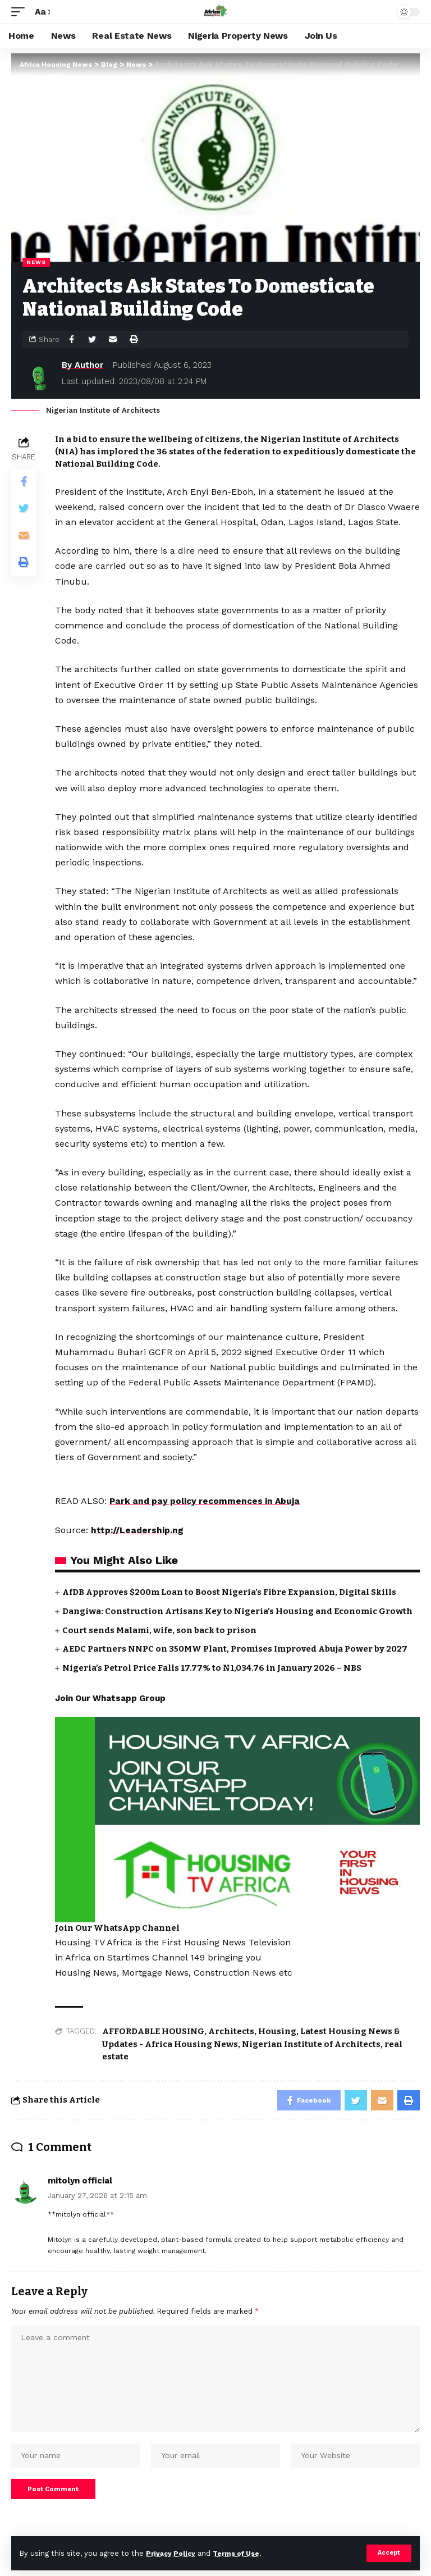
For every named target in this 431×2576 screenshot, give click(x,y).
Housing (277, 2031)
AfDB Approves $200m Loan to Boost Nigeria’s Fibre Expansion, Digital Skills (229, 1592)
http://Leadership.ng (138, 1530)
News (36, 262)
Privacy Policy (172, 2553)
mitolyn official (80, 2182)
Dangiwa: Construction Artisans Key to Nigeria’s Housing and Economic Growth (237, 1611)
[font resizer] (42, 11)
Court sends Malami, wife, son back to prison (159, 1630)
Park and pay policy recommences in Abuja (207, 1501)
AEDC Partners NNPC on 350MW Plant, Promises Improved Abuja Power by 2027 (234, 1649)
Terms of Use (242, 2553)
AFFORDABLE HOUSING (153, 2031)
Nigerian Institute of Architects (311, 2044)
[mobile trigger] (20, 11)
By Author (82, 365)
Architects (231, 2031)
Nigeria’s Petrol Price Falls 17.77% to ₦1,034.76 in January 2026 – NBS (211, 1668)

● ● ● ● ●

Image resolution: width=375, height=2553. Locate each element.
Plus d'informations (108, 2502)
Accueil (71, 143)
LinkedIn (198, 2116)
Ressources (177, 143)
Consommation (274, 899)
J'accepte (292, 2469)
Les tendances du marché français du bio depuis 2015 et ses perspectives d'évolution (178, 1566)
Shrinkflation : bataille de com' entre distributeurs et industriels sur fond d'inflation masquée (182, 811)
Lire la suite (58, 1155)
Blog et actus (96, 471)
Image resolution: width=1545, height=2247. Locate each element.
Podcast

● ● ● ● ●

> **What the exercise asks**: Pick out every row that contains the word "width", treating uppercase and lowercase as different.

> **Response to this task**:
Image resolution: width=375, height=2553. Locate each element.
Image resolution: width=1545, height=2247. Locate each element.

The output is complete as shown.